Igualmente, una libertad que no tome en cuenta la dimensión social de la persona, además de tratarse de una libertad reducida, es falsa, porque lo real es que la libertad pueda ser ejercida por todos, también por aquellos que precisan de acciones positivas de los Poderes públicos para realizarla. Además, la libertad de los demás no es sólo garantía de la mía, sino que me hace realmente más libre, de manera que la posibilidad de hacer más libres a los demás aumenta cuando desde mi propia libertad busco la cooperación con ellos. Es un imperativo ético y político la creación de las condiciones sociales y culturales que hagan posible el ejercicio de una libertad auténtica por parte de cada ciudadano. Aquí atisbo una conexión de fondo de la política con la ética pública que trascendería el marco de un simple código de comportamientos.
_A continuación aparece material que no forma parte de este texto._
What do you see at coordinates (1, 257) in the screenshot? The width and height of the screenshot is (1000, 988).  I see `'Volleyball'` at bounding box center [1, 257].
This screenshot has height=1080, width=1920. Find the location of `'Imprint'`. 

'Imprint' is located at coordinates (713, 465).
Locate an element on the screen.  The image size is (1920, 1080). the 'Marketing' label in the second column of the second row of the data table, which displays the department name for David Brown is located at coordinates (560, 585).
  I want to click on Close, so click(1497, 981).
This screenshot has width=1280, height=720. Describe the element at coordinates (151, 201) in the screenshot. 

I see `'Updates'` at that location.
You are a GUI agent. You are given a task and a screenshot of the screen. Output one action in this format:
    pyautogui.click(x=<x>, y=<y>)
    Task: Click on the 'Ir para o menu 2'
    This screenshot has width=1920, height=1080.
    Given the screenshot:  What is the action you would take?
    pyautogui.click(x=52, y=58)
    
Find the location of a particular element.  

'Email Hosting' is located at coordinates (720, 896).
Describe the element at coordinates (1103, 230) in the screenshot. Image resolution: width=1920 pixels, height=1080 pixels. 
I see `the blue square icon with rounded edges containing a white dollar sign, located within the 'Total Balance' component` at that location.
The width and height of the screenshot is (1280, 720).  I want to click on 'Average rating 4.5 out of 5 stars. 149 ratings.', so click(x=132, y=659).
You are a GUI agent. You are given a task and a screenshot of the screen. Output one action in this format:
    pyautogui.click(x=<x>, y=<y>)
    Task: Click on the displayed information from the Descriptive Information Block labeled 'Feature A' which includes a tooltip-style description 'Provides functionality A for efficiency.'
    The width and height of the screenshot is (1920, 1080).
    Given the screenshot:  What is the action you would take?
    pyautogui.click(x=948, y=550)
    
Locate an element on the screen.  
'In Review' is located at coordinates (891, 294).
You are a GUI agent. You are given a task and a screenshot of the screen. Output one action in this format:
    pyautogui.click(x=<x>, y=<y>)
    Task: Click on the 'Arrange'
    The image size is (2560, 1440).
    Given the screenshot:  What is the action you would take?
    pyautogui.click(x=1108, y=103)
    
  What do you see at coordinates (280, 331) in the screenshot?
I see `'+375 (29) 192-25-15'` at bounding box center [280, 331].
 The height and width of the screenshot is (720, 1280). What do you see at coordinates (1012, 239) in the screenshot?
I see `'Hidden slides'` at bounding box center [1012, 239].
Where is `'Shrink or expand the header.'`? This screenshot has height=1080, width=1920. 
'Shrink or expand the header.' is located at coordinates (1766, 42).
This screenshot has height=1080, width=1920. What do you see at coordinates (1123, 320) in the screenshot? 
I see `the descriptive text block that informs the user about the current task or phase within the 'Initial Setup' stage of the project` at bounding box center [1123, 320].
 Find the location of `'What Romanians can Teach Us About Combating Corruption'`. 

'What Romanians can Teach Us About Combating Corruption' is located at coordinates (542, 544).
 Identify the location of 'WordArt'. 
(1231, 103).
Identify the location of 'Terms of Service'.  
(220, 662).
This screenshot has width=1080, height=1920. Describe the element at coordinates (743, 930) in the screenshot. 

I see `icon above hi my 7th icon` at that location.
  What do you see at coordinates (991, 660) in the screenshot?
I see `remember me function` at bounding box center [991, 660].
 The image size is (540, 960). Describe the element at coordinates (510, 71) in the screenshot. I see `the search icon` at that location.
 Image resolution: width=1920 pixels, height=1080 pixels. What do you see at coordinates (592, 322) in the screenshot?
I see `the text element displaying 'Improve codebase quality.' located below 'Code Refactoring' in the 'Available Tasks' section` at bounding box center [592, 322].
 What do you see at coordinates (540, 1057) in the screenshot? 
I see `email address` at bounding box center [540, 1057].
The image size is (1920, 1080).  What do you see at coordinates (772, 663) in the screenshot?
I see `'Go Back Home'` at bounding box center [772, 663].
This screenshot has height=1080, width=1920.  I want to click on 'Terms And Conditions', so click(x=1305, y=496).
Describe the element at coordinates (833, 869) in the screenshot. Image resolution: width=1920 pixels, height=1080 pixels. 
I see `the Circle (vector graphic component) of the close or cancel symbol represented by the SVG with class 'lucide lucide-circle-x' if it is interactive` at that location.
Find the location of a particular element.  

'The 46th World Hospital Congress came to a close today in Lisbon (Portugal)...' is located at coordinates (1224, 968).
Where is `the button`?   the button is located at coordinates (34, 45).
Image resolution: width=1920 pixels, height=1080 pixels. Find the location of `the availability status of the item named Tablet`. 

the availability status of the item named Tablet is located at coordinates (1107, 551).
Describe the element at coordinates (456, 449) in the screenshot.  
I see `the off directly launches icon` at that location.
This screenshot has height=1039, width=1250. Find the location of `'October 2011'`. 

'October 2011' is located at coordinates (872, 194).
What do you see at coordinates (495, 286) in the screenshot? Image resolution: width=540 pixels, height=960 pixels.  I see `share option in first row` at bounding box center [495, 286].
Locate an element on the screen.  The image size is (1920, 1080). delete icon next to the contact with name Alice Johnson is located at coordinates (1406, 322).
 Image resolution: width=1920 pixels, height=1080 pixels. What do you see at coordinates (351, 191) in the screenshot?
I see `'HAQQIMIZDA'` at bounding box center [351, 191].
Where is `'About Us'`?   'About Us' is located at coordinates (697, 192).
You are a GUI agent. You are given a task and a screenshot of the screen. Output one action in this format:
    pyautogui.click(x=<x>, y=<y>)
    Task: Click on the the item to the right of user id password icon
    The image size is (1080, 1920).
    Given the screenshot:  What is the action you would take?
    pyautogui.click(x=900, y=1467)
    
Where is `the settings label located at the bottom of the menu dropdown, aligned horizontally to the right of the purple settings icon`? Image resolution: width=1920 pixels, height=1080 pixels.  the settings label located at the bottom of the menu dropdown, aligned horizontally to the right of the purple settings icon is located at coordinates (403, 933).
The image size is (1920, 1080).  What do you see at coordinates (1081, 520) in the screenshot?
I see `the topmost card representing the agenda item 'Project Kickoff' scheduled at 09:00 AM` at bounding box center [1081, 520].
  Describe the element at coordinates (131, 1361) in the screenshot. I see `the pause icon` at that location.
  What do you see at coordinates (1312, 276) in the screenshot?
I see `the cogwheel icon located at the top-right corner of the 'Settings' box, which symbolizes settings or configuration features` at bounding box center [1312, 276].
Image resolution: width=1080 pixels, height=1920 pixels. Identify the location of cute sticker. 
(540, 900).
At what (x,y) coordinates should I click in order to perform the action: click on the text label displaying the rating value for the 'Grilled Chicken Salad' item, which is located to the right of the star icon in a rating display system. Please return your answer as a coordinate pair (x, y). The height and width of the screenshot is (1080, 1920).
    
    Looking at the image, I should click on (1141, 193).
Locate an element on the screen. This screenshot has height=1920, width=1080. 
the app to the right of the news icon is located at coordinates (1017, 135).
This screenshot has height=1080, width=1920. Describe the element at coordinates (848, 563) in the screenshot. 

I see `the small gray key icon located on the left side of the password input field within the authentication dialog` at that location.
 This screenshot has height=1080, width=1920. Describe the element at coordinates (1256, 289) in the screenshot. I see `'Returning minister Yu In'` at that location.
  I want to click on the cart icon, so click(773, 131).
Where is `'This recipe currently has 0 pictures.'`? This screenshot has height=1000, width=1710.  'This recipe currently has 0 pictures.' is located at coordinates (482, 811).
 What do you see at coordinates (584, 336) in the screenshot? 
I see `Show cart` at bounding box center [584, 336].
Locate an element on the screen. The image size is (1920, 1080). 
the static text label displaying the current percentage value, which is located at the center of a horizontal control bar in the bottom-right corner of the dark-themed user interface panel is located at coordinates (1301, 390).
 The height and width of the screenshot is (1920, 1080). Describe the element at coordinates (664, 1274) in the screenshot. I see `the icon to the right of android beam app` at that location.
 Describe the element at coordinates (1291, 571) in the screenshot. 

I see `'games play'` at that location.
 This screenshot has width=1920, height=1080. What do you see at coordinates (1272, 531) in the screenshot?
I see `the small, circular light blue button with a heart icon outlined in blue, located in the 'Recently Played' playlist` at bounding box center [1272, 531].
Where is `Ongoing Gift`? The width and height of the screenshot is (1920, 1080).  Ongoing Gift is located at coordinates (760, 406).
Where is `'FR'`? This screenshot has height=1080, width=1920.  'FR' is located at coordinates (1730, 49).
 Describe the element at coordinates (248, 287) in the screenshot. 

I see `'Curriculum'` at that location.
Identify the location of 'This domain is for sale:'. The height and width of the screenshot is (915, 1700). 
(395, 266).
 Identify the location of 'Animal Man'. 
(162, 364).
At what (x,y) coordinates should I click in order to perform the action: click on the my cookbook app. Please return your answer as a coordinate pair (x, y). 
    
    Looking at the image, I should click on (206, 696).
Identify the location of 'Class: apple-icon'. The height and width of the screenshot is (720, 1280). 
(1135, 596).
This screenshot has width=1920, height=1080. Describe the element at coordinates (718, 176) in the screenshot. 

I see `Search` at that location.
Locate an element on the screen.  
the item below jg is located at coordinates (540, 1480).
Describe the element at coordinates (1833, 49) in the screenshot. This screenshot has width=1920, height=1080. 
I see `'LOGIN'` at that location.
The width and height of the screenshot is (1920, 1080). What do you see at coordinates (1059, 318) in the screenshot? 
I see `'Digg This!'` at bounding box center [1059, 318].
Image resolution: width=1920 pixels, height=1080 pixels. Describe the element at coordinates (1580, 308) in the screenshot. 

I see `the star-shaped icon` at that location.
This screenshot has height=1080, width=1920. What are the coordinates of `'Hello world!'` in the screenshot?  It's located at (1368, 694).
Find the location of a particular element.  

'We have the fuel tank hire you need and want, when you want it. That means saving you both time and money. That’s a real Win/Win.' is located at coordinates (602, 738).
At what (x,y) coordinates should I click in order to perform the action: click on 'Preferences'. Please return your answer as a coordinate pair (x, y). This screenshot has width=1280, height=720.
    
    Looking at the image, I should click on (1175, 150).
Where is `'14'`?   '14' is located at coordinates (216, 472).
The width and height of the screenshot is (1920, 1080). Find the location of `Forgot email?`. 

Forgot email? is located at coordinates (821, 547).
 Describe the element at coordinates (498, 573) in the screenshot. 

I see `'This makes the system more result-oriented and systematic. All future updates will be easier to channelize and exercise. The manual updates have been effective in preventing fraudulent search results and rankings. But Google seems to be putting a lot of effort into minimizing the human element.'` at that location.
Libertad solidaria es una expresión cada vez más actual y necesaria. Porque la libertad es el marco adecuado, necesario, para que se produzca la apertura a los demás que se afirma en la solidaridad. Así la libertad de los demás ya no se entiende primariamente como un límite de la mía –aunque lo sea, considerada negativamente- sino que la libertad de los demás posibilita, mediante el acuerdo, el diálogo, el entendimiento, una ampliación sin límites de mi propia libertad. Es decir, para que la libertad sea tal debe ser solidaridad y para que la solidaridad se realice de verdad, debe ser libre.